Rein sachlich benennend: Die Autorinnen sind Ellen Kositza, 7-fache Mutter und Frau von Antaios-Verleger und Vordenker der Neuen Rechten, Götz Kubitschek, und Dr. Caroline Sommerfeld, Germanistin, Publizistin und 3-fache Mutter, verheiratet mit dem 68er-Aktivisten und Germanisten Helmut Lethen, einem politisch Linken. Die Kinderzahl ist insofern wichtig, weil sie den Autorinnen als Rechtfertigung für das Schreiben dieses Kinder- und Jugendbuch-Ratgebers dient.
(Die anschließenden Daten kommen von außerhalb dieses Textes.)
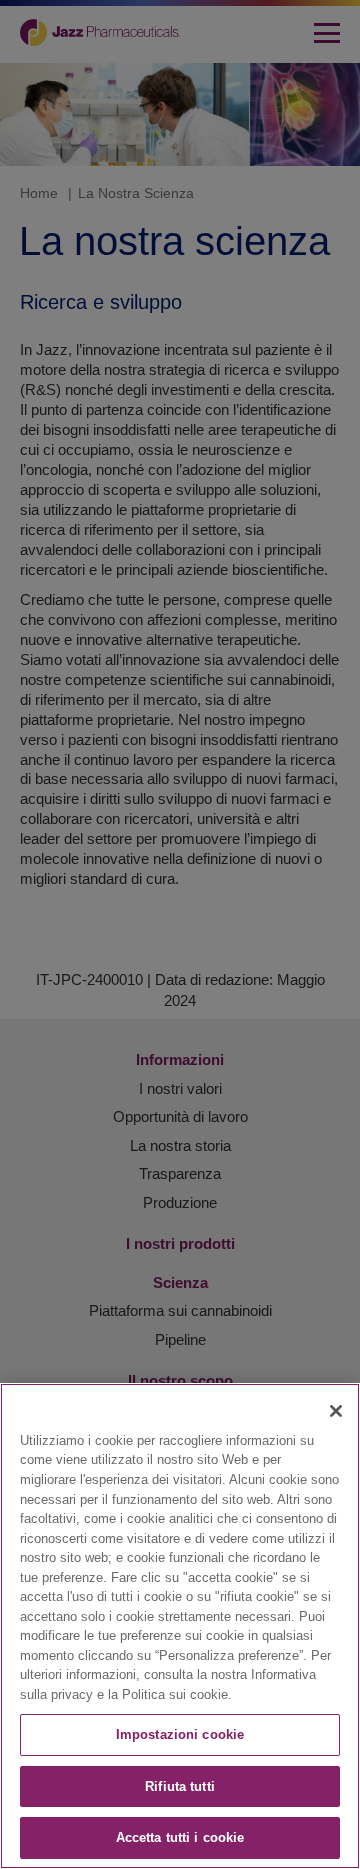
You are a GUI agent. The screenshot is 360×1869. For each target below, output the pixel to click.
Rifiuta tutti (180, 1786)
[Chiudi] (336, 1411)
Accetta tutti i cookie (180, 1837)
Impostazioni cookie (180, 1734)
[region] (180, 1626)
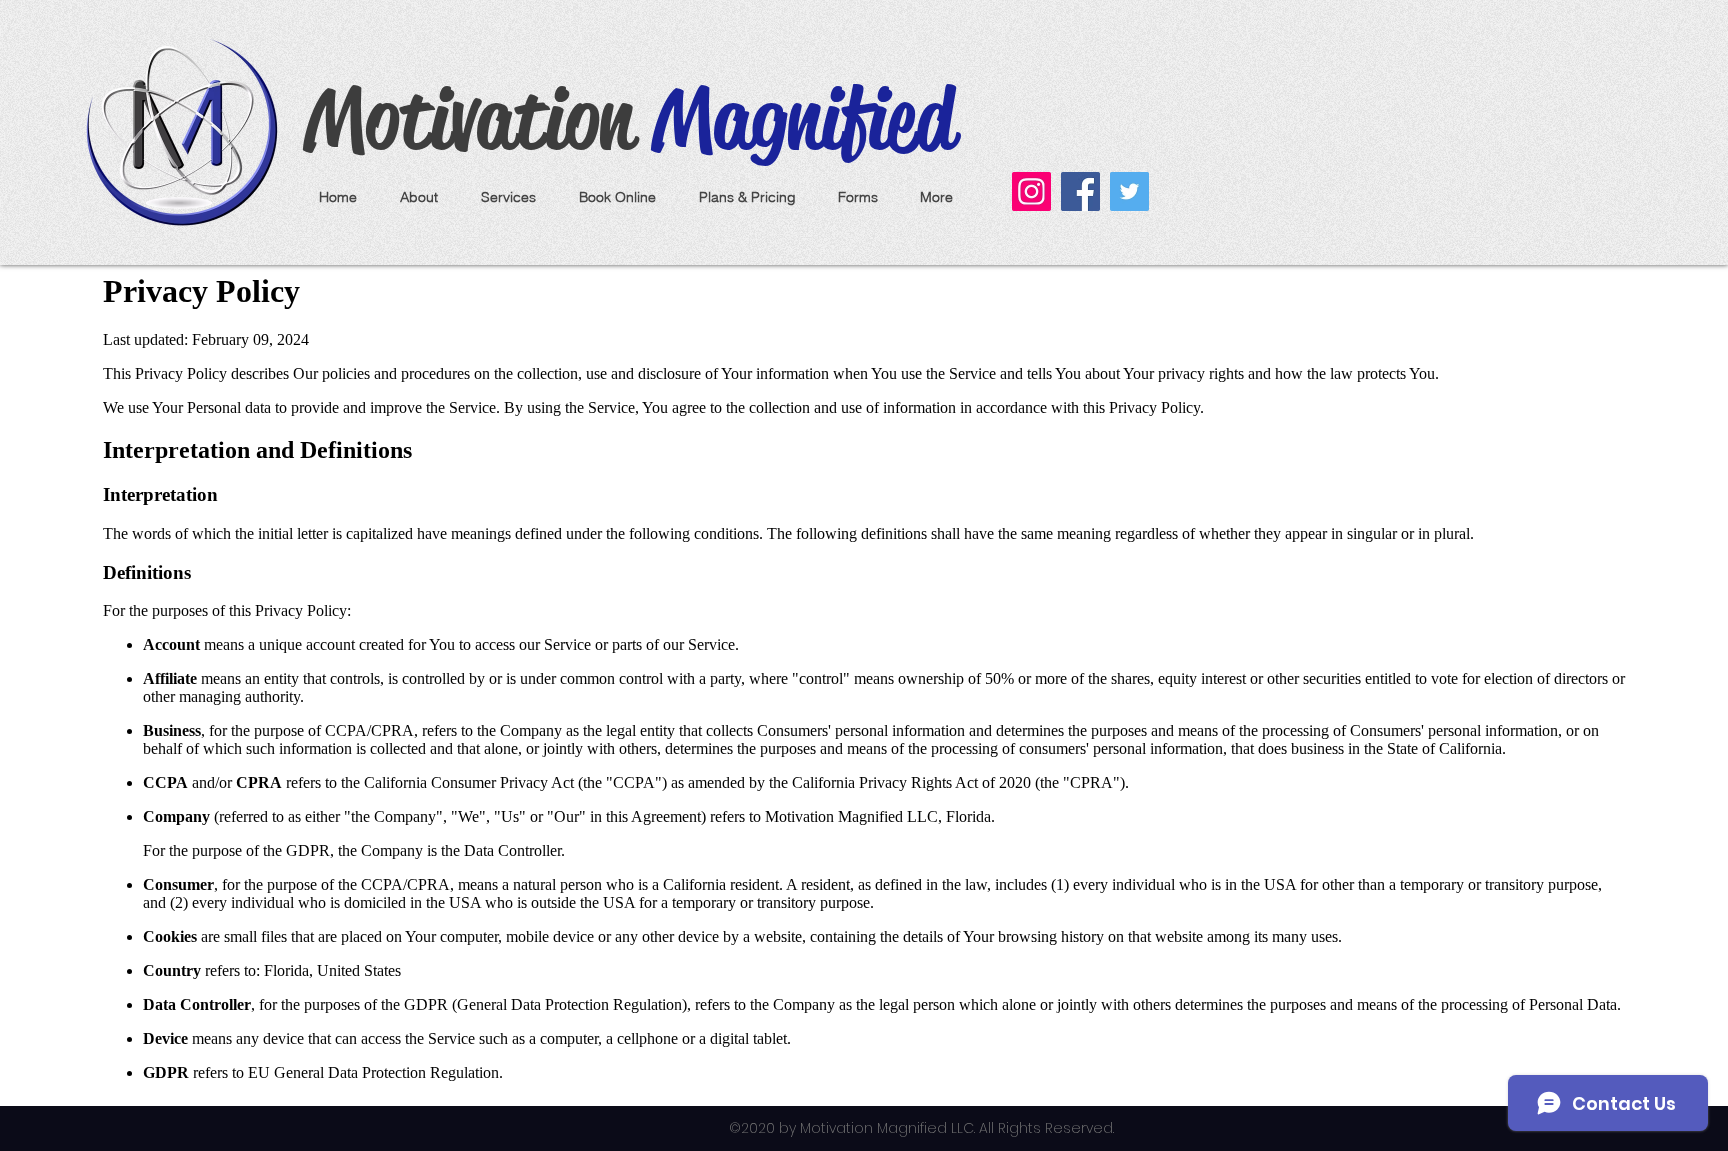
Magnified (793, 119)
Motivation (468, 119)
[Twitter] (1129, 191)
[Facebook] (1080, 191)
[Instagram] (1031, 191)
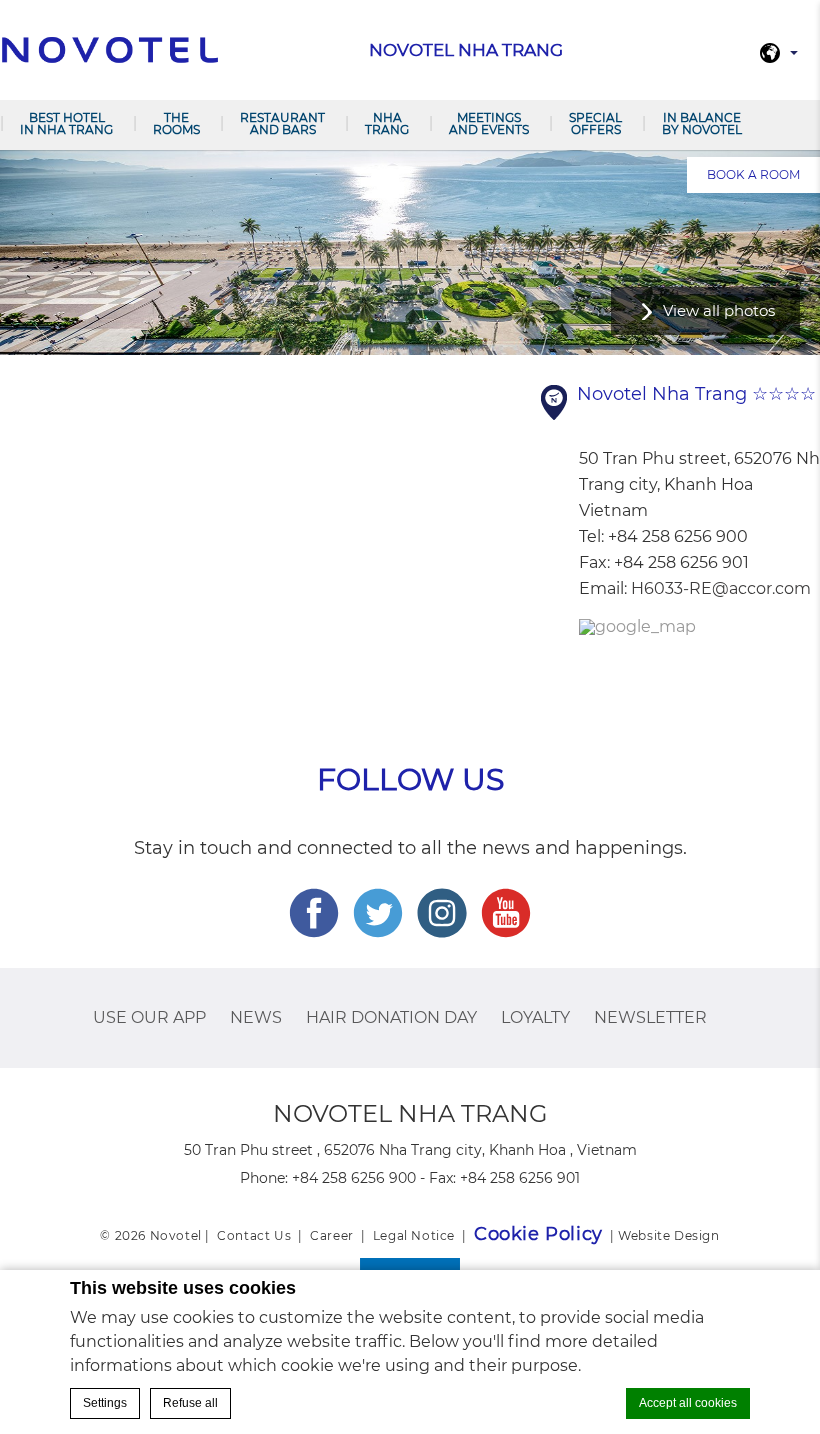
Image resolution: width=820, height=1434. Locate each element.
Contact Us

Worum handelt es sich bei Vorlesen? Um ein Sachbuch, das den Wert des Vorlesens und des Lesens mit vielen Beispielen hochhält. Denn „Lesen ist Bildung und darf nicht zweckorientiert verstanden werden. Lesen fördert die Entfaltung der Persönlichkeit, weil es einen ganzen Fächer an Lebensmöglichkeiten eröffnet.“ So weit, so gut. „Und ich denke wir haben ‘nen ganz guten Überblick, was Kitsch ist, was Kunst ist und was dem Kinde zuträglich und was ihm abträglich ist.“ (Zitate aus dem YouTube-Begleitvideo der beiden Autorinnen) Denn: „Kositza und Sommerfeld bringen es gemeinsam auf zehn Kinder und 40 Jahre Leseerfahrung!“ heißt es auf der Website PI-News zur Buchneuerscheinung. Dann kann ja nichts mehr schiefgehen.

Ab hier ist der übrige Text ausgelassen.